The Sahel is the semiarid strip of land located between the tropical rainforest in the south and the arid north of Africa and covers an area of about 3.053 × 103 km2 and has about 60 million inhabitants [43]. The Sahel is located between latitude 10° and 20° north and extends from about 5000 km around northern Senegal around the west towards southern Mauritania, central Mali, northern Burkina Faso, south-western Niger, northern Nigeria, central Chad, north of Cameroon, Central African Republic, central Sudan and southern Sudan, northern Eritrea, extreme north of Ethiopia, to Somalia in the east and south east of the Sahel into Kenya (Figure 1).

Figure 1.

Location of the various (a) countries and (b) regions of the Sahel.
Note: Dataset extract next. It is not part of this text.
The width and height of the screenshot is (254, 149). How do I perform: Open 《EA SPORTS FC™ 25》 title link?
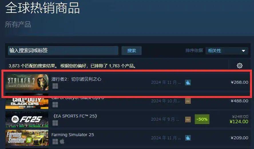click(x=75, y=116)
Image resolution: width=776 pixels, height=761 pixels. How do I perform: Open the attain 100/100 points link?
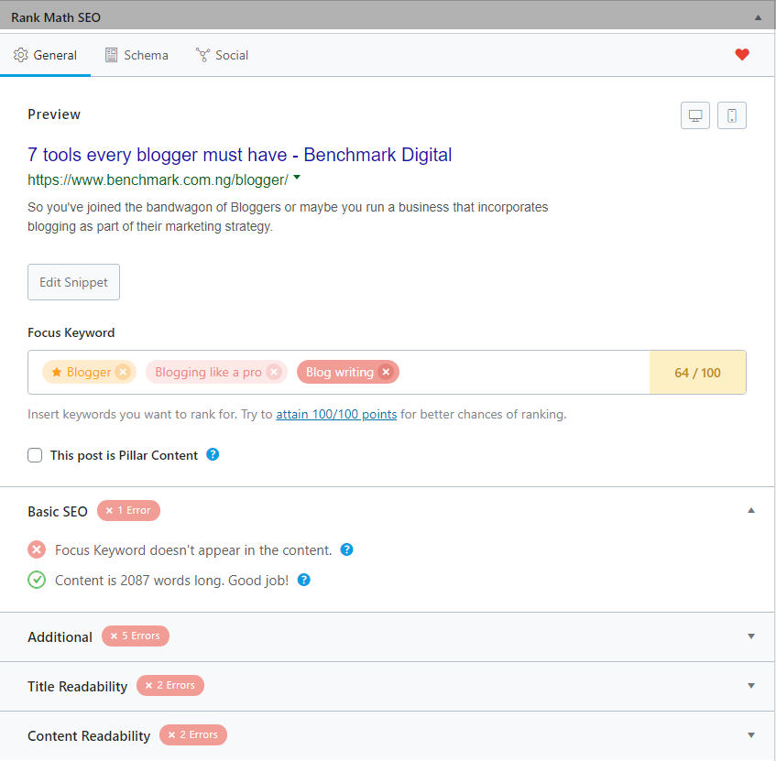pos(336,415)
In the Sahel, the vegetal landscape is covered by open Acacia shrubs and grassland. The Sahel represents a transition between the humid savanna in the south and the desert in the north [44, 45]. In terms of rainfall, the Sahel experiences declining rainfall with increasing latitude. At the southern border of the Sahel, about 450–500 mm of rainfall are recorded yearly while towards the higher latitudes less than 200 mm of rainfall are recorded yearly [46, 47]. Between 1930 and 1965 and 1966 and 2000, the Sahel recorded about 100 mm of rainfall per year [48]. The rainfall pattern in the Sahel is tied to the migration of the Inter-tropical Convergence Zone (ITCZ) [44, 46, 47, 49]. In the Sahel, a rainfall gradient of between 250 and 300 mm between the southern and northern spheres of the region is recorded. At 17° latitude north less than 200 mm of rainfall are recorded annually while southwards at about 15° latitude north (southern boundary of the Sahel), more rainfall of about 450–500 mm is recorded annually [44, 46, 47].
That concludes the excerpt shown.